WHAT YOU WILL DO ->
Type out all the records word for word. Any pictures are to be left out.

LISTED ENTRIES ->
++++++

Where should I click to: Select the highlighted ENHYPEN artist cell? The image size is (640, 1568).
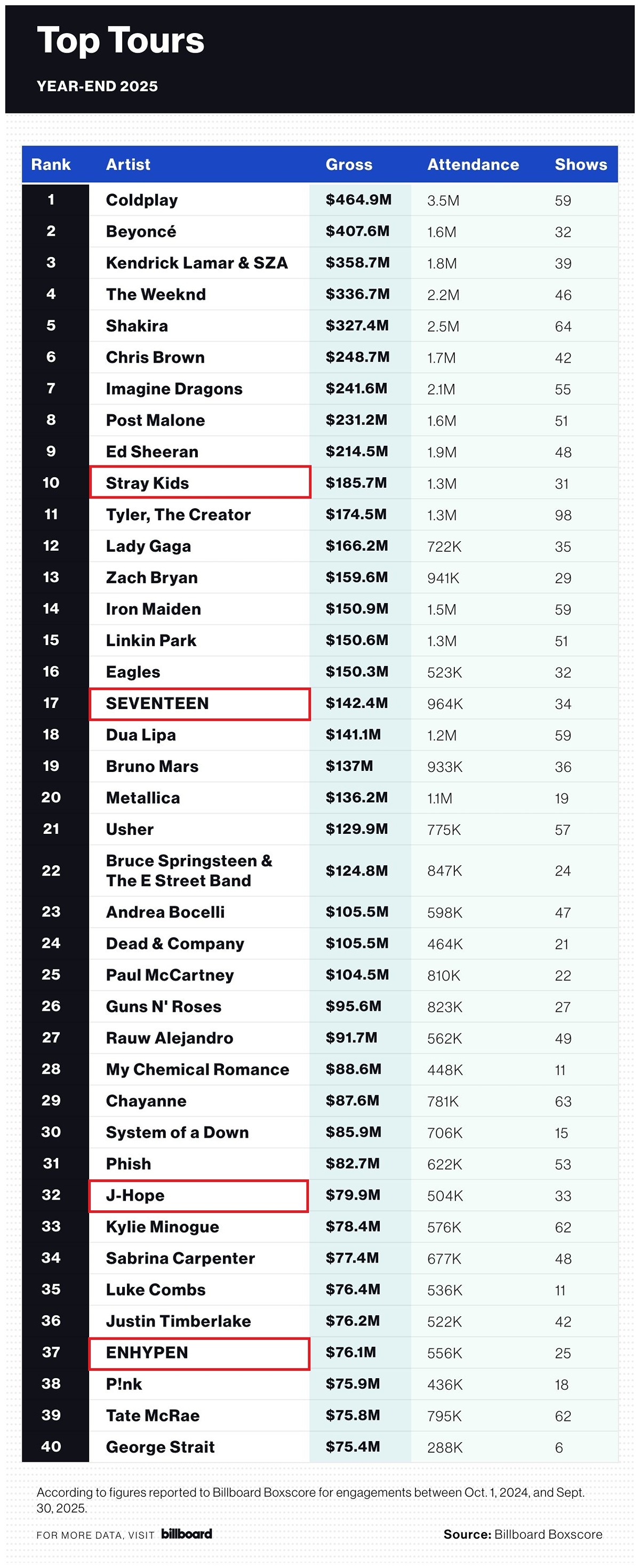point(199,1353)
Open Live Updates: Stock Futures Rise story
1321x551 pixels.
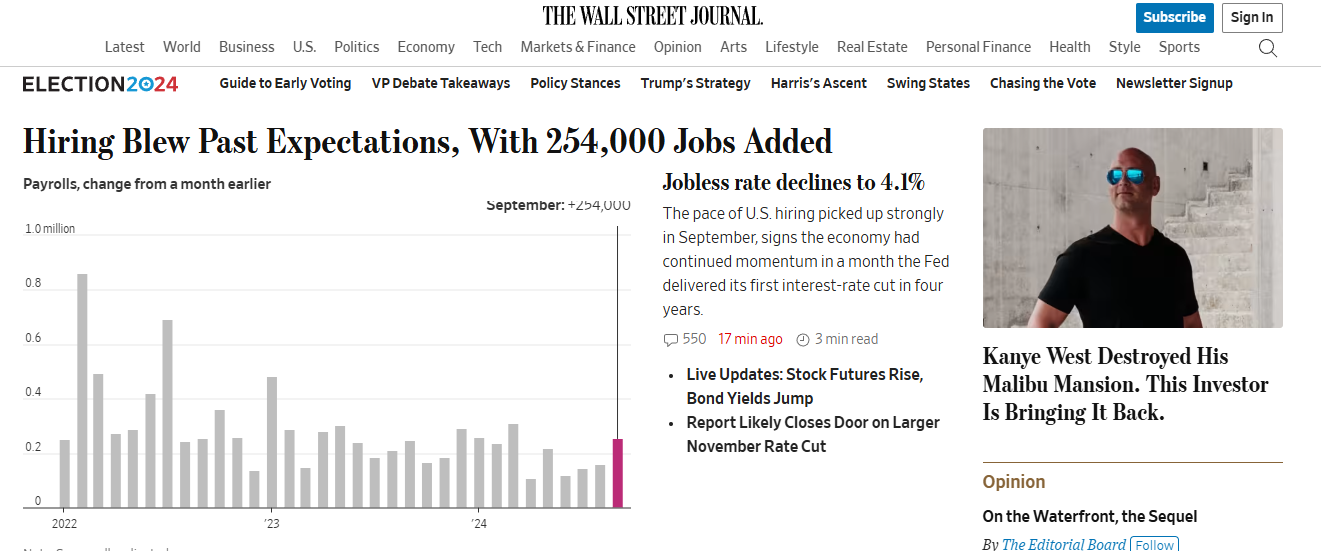point(805,386)
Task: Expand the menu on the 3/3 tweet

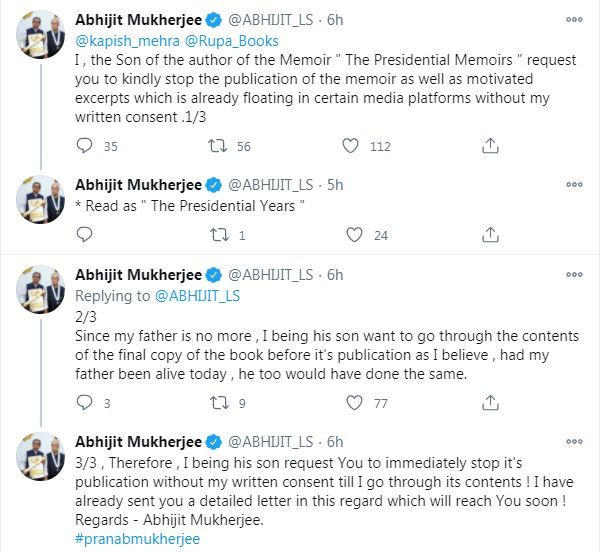Action: tap(573, 442)
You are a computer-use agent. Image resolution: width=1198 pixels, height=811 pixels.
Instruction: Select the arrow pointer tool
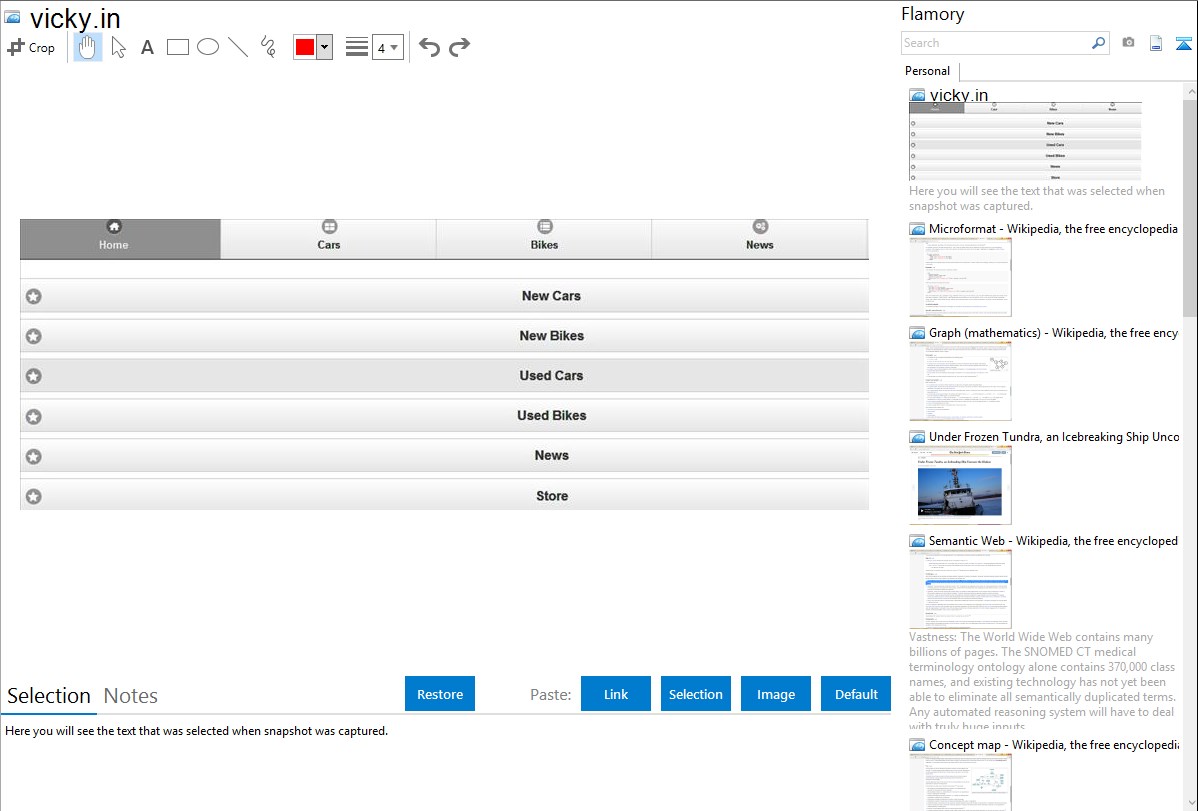tap(118, 47)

++++++

EXERCISE RESULT ->
Where should I click to: Select the highlighted ENHYPEN artist cell? The image size is (640, 1568).
point(199,1353)
Open Live Updates: Stock Futures Rise story
1321x551 pixels.
point(805,386)
Task: Expand the menu on the 3/3 tweet

Action: tap(573, 442)
You are a computer-use agent. Image resolution: width=1198 pixels, height=811 pixels.
Instruction: Select the arrow pointer tool
tap(118, 47)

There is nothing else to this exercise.